How Is Property Divided In Minnesota?

All marital property (most assets acquired during the marriage) is divided fairly and equitably, as decided by the judge. This process is called equitable division. Minnesota is a no-fault state, meaning that even if one spouse caused the divorce, this does not play a factor in the division of assets.

What's "fair" may not be necessarily equal. Judges will take into consideration factors such as each spouse's income, their contribution to the household, the child custody arrangement and more when dividing assets in a fair and equitable manner.

Can I Get Sole Custody Of My Children?

Minnesota family courts prefer not to give sole custody to one parent. This is because it can seriously impact your child's growth and development.

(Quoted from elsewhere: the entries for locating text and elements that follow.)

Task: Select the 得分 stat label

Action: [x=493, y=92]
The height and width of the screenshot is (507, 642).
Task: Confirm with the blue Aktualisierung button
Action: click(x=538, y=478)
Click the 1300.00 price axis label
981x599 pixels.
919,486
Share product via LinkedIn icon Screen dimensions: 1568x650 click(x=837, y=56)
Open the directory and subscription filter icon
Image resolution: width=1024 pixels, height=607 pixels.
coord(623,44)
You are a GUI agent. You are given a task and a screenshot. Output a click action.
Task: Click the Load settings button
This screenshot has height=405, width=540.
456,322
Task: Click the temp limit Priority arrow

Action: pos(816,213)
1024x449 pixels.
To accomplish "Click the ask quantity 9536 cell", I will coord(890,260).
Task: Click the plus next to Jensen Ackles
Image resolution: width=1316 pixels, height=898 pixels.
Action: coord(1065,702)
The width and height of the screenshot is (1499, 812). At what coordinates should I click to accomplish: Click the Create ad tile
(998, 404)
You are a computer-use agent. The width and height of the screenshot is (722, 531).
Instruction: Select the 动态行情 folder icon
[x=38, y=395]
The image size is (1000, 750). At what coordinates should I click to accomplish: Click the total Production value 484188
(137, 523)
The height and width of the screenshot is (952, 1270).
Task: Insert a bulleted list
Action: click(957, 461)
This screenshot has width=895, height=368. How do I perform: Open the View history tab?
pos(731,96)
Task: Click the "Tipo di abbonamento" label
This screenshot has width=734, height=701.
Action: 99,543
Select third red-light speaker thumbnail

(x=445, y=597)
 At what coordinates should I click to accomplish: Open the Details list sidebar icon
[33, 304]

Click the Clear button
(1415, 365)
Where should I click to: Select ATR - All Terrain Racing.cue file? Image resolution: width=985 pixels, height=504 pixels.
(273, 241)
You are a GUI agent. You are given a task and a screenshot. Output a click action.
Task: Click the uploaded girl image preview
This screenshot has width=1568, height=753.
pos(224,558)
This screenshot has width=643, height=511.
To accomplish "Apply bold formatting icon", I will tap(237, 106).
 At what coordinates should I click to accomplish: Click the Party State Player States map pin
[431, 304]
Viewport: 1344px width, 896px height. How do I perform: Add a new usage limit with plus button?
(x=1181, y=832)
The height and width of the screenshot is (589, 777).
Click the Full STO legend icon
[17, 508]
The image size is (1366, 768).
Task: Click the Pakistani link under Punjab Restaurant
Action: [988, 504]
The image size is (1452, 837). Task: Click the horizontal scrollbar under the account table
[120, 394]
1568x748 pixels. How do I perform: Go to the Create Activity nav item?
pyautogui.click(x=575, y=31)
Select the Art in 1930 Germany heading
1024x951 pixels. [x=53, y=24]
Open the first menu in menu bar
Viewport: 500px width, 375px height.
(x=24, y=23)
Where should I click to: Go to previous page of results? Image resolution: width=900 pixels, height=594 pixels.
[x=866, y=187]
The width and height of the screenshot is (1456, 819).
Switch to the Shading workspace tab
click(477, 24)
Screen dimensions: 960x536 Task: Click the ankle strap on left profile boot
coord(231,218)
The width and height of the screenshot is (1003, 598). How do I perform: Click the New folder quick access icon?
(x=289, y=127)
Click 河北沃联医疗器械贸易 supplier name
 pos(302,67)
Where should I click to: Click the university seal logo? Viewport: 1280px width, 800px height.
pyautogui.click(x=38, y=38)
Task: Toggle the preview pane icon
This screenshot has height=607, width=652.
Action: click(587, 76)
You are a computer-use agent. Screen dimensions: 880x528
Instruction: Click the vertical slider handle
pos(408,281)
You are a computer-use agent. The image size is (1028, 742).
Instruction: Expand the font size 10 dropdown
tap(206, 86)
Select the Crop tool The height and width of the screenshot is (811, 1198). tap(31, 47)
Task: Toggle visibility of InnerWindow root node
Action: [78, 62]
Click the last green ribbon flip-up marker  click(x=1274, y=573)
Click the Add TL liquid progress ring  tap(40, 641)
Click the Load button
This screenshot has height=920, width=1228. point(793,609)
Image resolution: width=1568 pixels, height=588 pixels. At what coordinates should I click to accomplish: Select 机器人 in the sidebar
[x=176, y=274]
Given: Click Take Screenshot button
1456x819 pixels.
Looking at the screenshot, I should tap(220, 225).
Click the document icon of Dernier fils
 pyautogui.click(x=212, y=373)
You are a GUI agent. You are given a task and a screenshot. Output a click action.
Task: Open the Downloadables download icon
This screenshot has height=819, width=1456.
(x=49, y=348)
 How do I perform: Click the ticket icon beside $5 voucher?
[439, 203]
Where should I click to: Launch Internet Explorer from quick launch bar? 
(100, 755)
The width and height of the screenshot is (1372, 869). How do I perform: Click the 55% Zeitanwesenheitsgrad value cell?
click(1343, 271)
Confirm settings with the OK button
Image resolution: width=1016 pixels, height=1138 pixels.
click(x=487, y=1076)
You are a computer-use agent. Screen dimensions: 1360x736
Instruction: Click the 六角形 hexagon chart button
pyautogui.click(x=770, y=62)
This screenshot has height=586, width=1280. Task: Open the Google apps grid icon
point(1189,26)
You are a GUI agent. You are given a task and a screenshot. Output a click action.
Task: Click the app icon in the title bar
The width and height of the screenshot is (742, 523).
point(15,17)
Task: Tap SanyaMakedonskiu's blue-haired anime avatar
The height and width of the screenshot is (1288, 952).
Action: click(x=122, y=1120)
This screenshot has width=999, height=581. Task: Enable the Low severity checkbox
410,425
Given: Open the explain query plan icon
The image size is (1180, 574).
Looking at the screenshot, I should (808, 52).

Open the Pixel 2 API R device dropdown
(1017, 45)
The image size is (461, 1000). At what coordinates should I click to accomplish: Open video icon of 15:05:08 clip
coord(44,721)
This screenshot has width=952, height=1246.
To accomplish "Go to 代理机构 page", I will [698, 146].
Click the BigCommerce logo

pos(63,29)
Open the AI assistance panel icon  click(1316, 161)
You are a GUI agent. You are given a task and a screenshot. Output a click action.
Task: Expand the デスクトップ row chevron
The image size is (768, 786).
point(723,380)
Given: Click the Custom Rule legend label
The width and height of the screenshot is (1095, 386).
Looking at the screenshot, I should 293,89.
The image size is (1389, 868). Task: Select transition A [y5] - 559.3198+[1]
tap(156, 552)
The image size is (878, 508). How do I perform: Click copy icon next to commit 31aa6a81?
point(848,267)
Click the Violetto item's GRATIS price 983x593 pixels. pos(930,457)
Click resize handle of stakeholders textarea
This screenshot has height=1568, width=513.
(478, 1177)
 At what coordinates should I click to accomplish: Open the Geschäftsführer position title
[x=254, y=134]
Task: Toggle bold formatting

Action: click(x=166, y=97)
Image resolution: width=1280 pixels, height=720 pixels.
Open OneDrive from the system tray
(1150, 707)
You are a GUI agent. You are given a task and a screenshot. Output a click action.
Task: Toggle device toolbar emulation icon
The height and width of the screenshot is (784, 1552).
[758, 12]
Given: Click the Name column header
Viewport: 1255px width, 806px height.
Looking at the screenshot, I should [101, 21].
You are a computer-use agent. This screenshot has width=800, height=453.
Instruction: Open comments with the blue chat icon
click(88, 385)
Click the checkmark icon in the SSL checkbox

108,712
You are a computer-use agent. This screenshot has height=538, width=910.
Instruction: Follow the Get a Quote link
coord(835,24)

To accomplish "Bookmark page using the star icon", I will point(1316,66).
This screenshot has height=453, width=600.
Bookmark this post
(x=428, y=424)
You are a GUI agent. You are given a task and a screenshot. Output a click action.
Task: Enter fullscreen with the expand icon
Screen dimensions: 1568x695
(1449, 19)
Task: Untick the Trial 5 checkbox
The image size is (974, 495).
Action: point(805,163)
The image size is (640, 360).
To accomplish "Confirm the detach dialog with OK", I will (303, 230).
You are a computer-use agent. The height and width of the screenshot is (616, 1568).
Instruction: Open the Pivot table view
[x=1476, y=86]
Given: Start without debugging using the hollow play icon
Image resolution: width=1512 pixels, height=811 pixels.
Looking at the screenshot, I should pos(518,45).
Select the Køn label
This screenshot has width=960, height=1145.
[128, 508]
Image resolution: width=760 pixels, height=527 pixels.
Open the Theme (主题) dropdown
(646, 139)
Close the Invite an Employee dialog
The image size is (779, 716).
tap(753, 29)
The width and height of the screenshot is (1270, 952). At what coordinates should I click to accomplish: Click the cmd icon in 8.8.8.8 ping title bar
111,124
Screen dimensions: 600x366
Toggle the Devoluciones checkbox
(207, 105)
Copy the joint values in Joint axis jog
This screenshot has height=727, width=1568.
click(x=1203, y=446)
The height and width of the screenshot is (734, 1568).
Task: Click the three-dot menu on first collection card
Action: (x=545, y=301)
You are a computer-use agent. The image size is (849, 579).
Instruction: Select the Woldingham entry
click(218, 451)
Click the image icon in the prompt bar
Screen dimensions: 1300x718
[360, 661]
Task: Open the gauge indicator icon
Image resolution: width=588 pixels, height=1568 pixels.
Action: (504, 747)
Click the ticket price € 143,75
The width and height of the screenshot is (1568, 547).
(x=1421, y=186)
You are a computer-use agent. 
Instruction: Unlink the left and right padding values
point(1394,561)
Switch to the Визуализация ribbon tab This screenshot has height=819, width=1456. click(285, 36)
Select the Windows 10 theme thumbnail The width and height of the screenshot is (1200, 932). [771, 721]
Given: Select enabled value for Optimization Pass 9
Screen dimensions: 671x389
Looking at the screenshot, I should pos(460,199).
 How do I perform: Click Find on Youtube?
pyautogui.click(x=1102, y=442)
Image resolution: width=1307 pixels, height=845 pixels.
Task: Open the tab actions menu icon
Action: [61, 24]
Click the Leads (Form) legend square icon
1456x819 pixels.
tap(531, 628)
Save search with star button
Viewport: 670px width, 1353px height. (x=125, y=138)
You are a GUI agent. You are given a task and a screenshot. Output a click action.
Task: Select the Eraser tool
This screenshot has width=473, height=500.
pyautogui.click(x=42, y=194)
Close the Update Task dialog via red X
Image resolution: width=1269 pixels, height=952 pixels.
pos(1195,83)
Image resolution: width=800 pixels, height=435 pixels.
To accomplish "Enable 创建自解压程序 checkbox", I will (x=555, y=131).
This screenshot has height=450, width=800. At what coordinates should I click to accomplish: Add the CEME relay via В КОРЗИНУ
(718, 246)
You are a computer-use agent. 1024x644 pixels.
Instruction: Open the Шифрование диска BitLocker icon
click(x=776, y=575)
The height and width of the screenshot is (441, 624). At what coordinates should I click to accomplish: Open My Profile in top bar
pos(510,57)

The goal of the family court system is to make sure the child is impacted as little as possible by the divorce, meaning both parents will continue to play an active role in the child's life. This is of course different in extreme circumstances, such as when one parent is physically abusive or uses drugs. In these cases, sole custody may be awarded.

Can My Child Choose Where They Want To Live?

The child's opinion may have some sway, if the court deems they are old enough to have a relevant perspective in the matter. Their choice will not necessarily determine the custody order, however.

How Is Child Support Decided In Minnesota?

Minnesota has very specific guidelines on child support, primarily calculated based on each parent's income and how much time the child spends with each parent. Certain costs, such as medical or education costs, are then added to this amount.